A May 2024 study (7) suggested a corticosteroid injection in the trochanteric bursa is the usual palliative treatment for pain, it is important to investigate other treatment options that will relieve pain in the hip caused by suspected greater trochanteric pain syndrome. In this study PRP is compared to enthesis needling (dry needling) for greater trochanteric pain syndrome.

  • A total of 92 patients (90% women; average age, 55 years old; mean body mass index, 25.3 just considered overweight) were randomly divided into a PRP injection group and an enthesis needling group. The primary outcome measures were the Hip Outcome Score (HOS) activities of daily living (HOS-ADL) and sports-specific (HOS-SS) subscales and the visual analog scale for pain at 3, 6, and 12 months posttreatment. In addition, we evaluated the presence or absence of ultrasound characteristics (fascia nodules, trochanteric bursa distension, and calcium deposits) over time in response to treatment.

The PRP group saw significantly greater improvement from baseline to 12 months posttreatment on the sports-specific (HOS-SS) compared with the needling group. At 3 months, 60% of patients in the PRP group versus 33.3% in the needling group had a reduction in pain compared with a baseline of more than 20%, After PRP injection, fewer patients had a fascia nodule over the trochanter and/or bursa distension. Both subfascial PRP injection and enthesis needling resulted in clinical improvements, but the improvement in the sports-specific (HOS-SS) subscales was greater in the PRP group.

References

1 Begkas D, Chatzopoulos ST, Touzopoulos P, Balanika A, Pastroudis A. Ultrasound-guided Platelet-rich Plasma Application Versus Corticosteroid Injections for the Treatment of Greater Trochanteric Pain Syndrome: A Prospective Controlled Randomized Comparative Clinical Study.

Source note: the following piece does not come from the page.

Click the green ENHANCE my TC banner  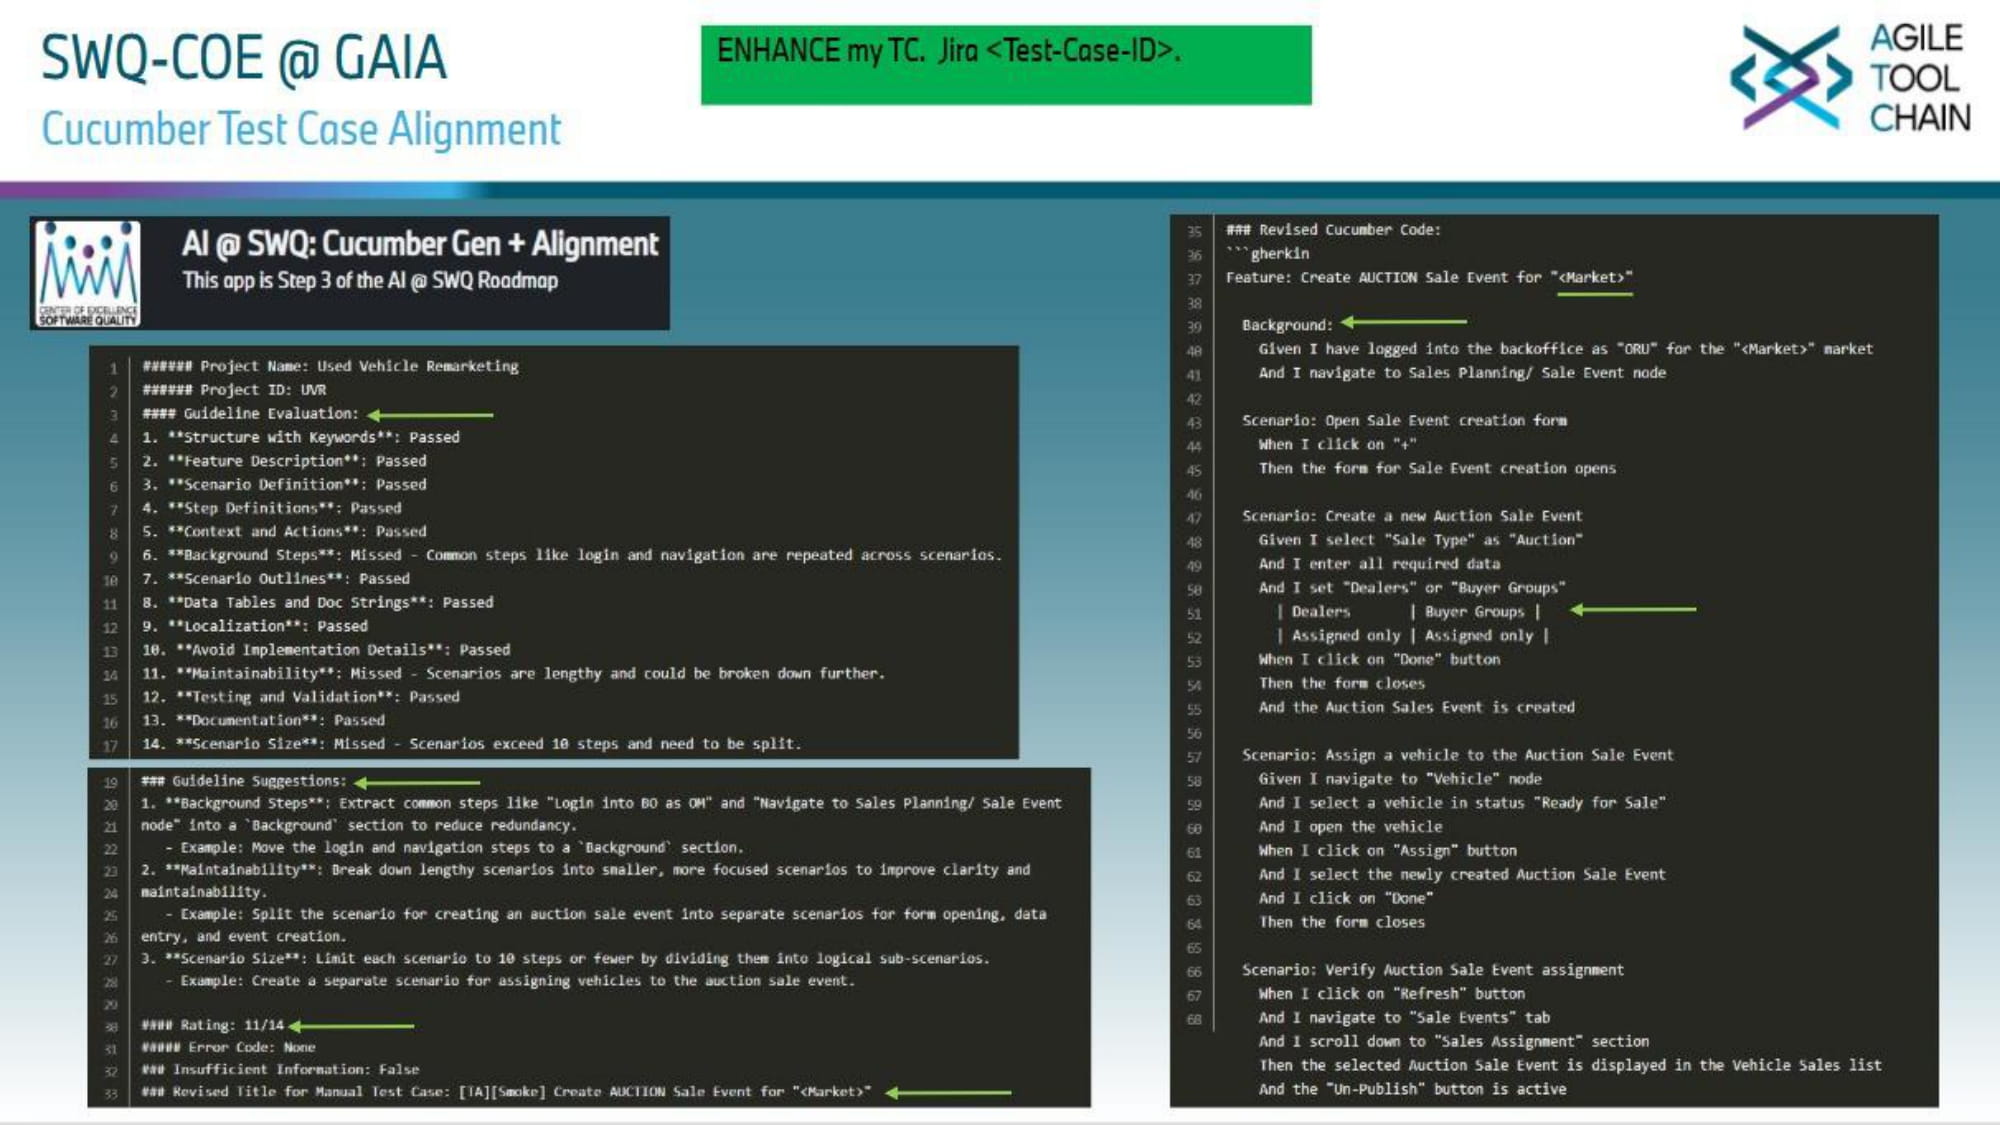click(x=1005, y=65)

Cureus. 2020 Jan;12(1).
2 Ali M, Oderuth E, Atchia I, Malviya A. The use of platelet-rich plasma in the treatment of greater trochanteric pain syndrome: a systematic literature review. J Hip Preserv Surg. 2018 Aug 30;5(3):209-219. doi: 10.1093/jhps/hny027. PMID: 30393547; PMCID: PMC6206702.

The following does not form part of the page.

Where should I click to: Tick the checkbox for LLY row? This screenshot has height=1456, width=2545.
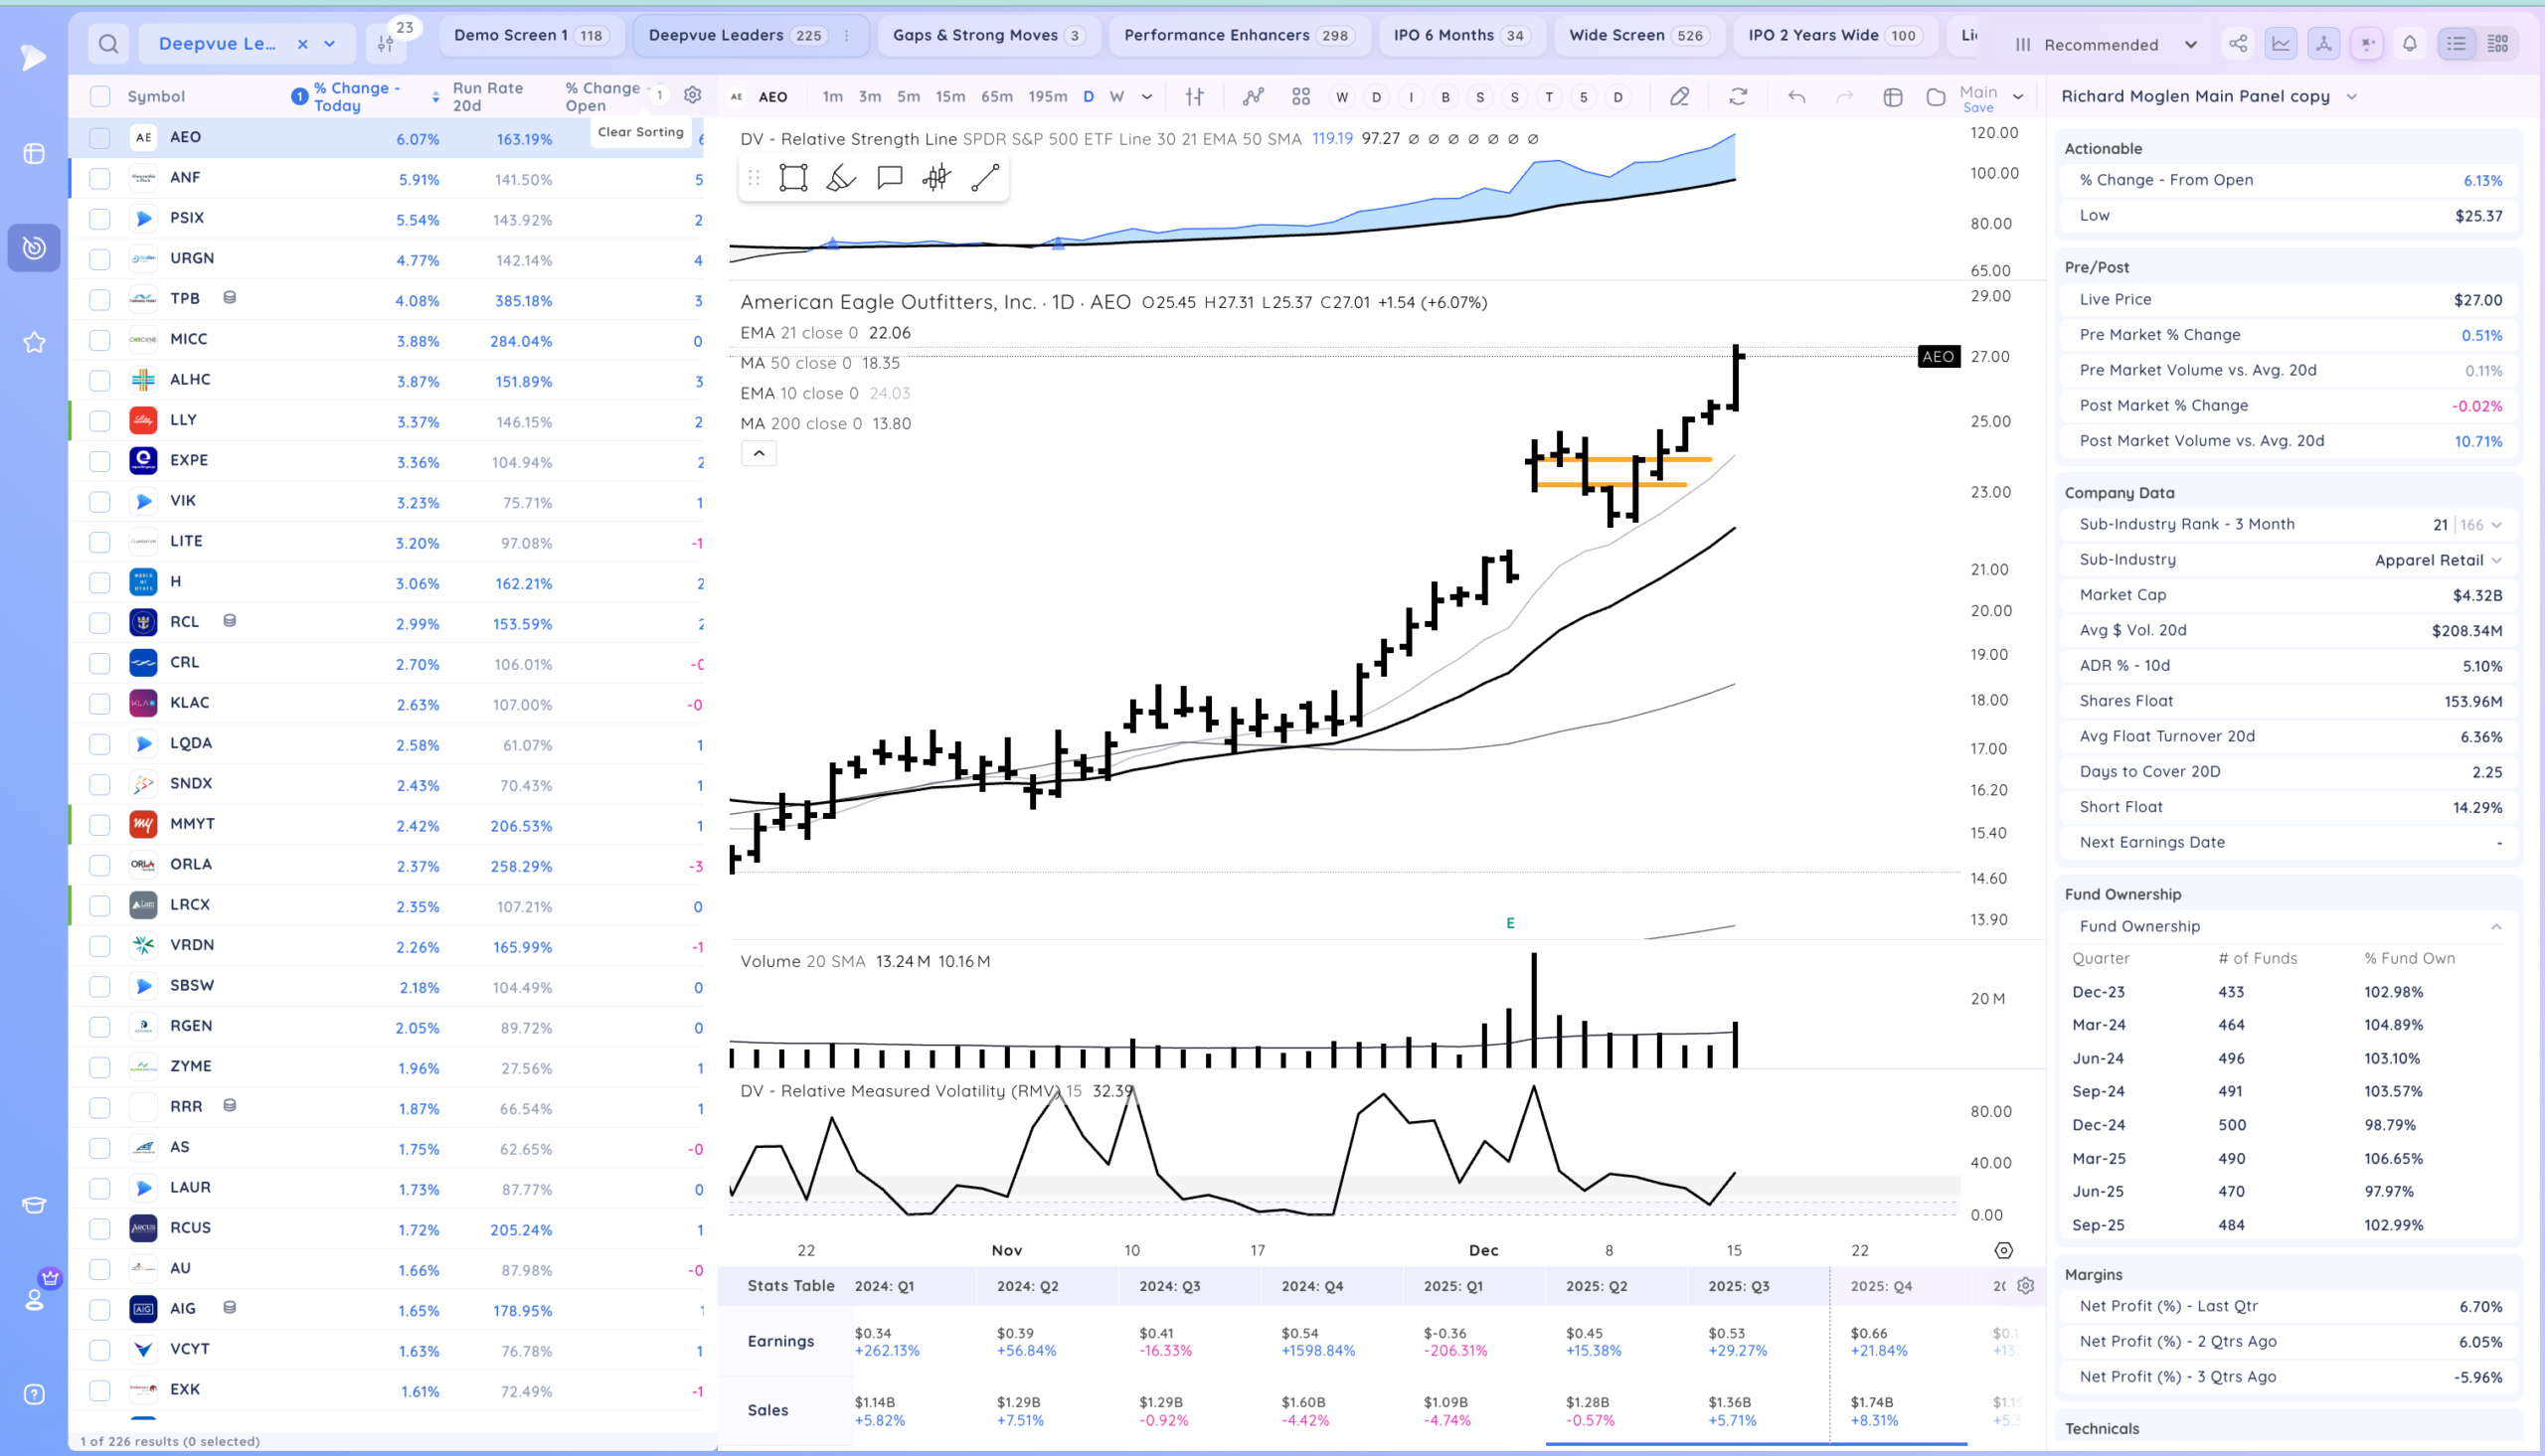point(100,421)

3 Thompson G, Pearson JF. No attributable effects of PRP on greater trochanteric pain syndrome. N Z Med J. 2019 Dec 13;132(1507):22-32. PubMed PMID: 31830014.
4 Kuffler DP. Variables affecting the potential efficacy of PRP in providing chronic pain relief. J Pain Res. 2018;12:109-116. Published 2018 Dec 21. doi:10.2147/JPR.S190065 —
5 He Y, Lin Y, He X, Li C, Lu Q, He J. The conservative management for improving Visual Analog Scale (VAS) pain scoring in greater trochanteric pain syndrome: a Bayesian analysis. BMC Musculoskeletal Disorders. 2023 May 26;24(1):423.

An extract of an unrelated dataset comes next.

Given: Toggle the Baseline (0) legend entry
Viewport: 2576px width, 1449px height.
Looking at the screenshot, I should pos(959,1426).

6 Atilano L, Martin N, Ignacio Martin J, Iglesias G, Mendiola J, Bully P, Aiyegbusi A, Manuel Rodriguez-Palomo J, Andia I. Ultrasound-Guided Subfascial Platelet-Rich Plasma Injections Versus Enthesis Needling for Greater Trochanteric Pain Syndrome: A Randomized Controlled Trial. Orthopaedic Journal of Sports Medicine. 2024 May;12(5):23259671241249123.
7 Disantis A, Andrade AJ, Baillou A, Bonin N, Byrd T, Campbell A, Domb B, Doyle H, Enseki K, Getz B, Gosling L. The 2022 International Society for Hip Preservation (ISHA) physiotherapy agreement on assessment and treatment of greater trochanteric pain syndrome (GTPS): an international consensus statement. Journal of Hip Preservation Surgery. 2023 Jan 1;10(1):48-56.